== Material for the task ==
--
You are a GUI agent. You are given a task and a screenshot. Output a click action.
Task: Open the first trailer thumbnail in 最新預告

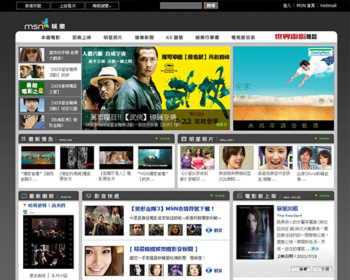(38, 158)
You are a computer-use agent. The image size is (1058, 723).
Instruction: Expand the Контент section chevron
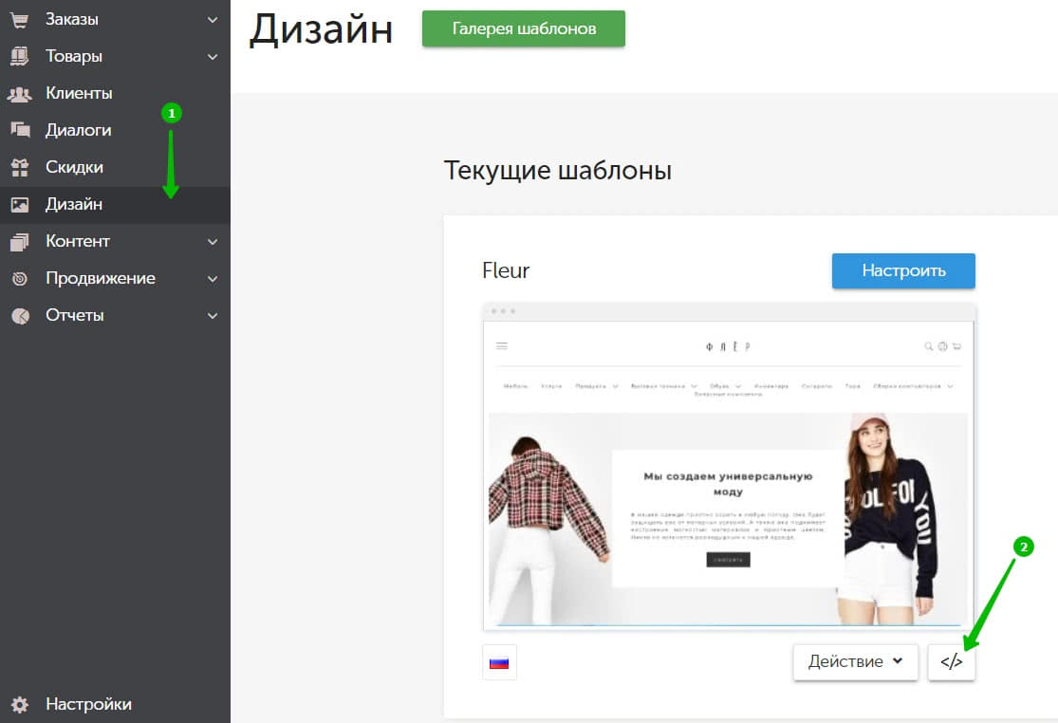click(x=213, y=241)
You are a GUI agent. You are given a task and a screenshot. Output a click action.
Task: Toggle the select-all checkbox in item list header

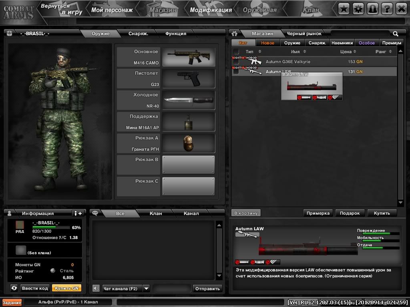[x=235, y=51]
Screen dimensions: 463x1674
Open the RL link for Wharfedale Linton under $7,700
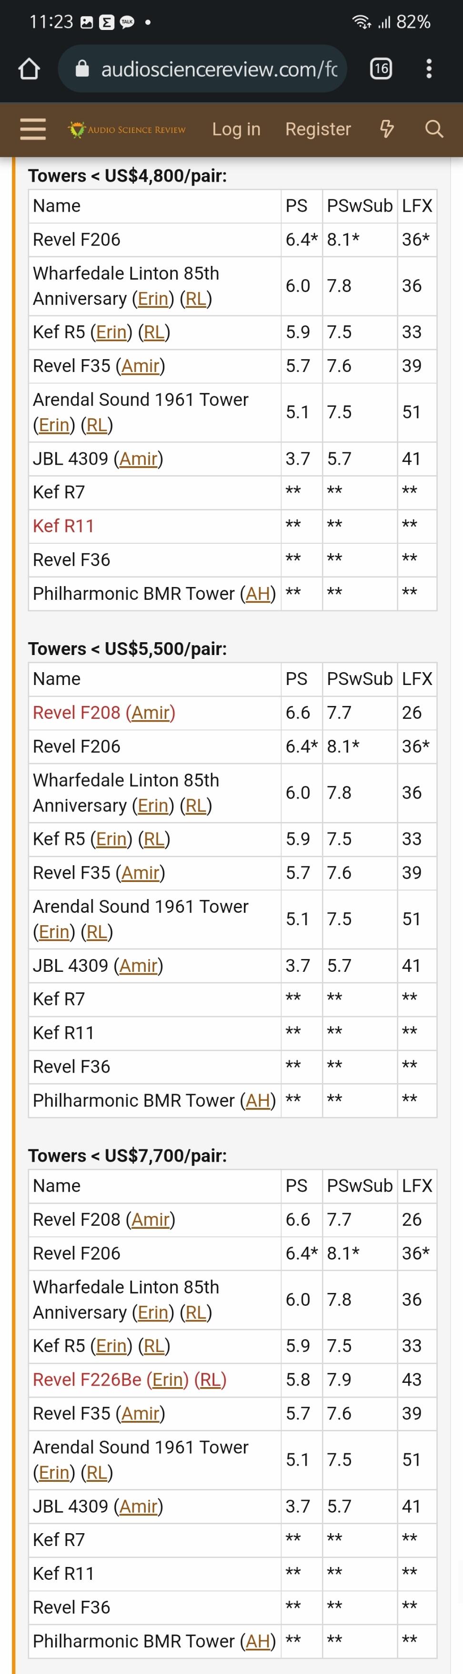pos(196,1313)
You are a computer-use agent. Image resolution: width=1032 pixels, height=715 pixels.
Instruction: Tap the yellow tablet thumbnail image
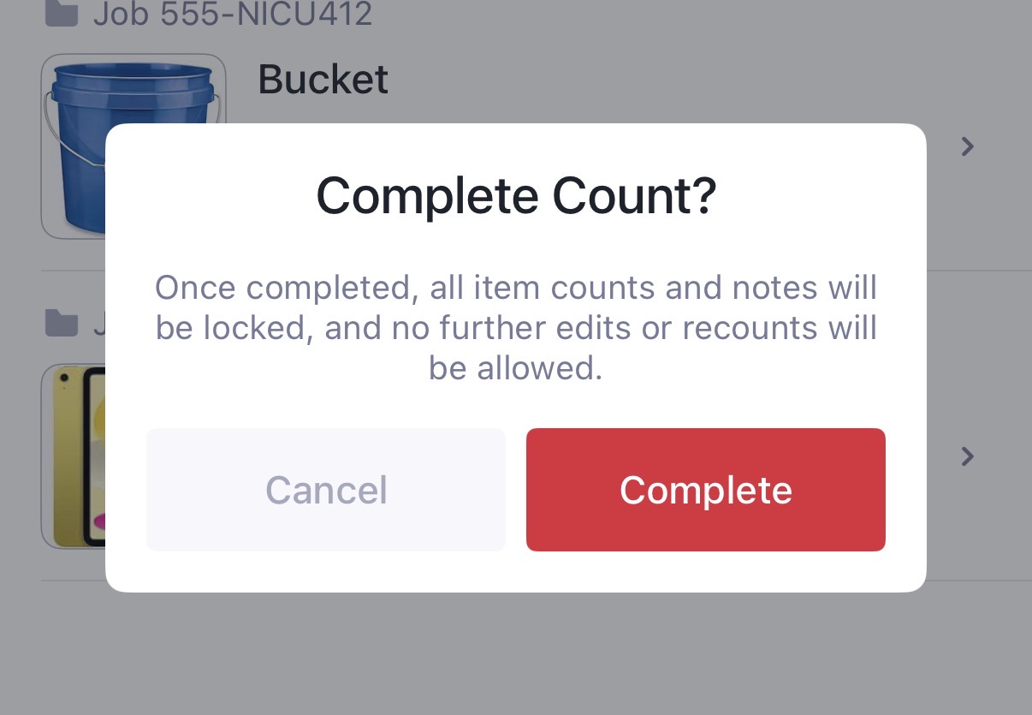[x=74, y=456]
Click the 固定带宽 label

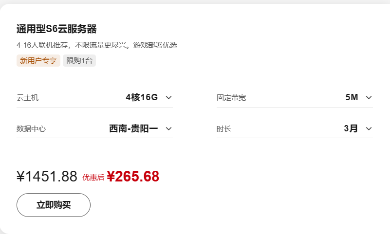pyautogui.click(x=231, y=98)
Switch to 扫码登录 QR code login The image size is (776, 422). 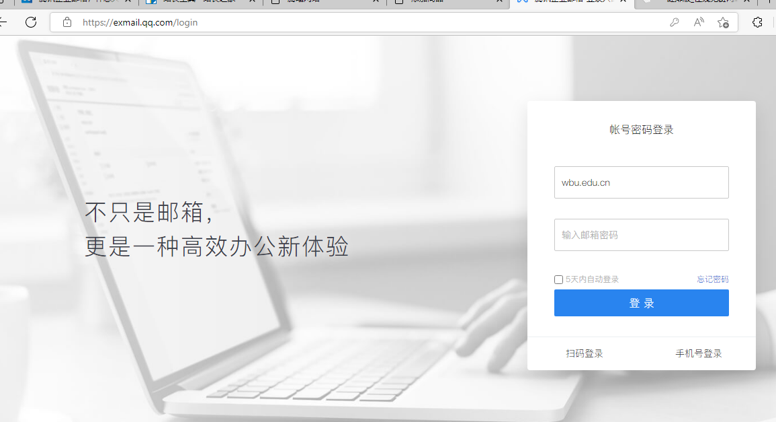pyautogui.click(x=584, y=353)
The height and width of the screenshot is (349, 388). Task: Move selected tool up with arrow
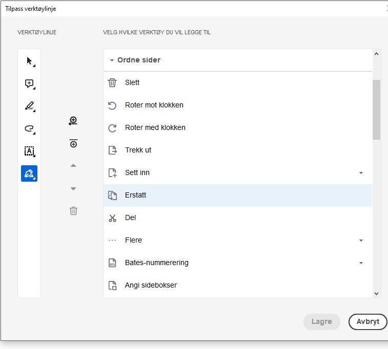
--
== Work required ==
Go back to the listing above and reproduce, exactly, the stretch from the line bearing "Task: Open the" through the line bearing "Screen dimensions: 463x1674", without its pictures.

== Exercise answer ==
Task: Open the first trailer thumbnail in 最新預告

(38, 158)
You are a computer-use agent. The image size is (1058, 723).
Instruction: Expand the Контент section chevron
click(x=213, y=241)
You are a GUI agent. You are given a task and a screenshot. Output a click action.
Task: Toggle the select-all checkbox in item list header

[x=235, y=51]
Screen dimensions: 463x1674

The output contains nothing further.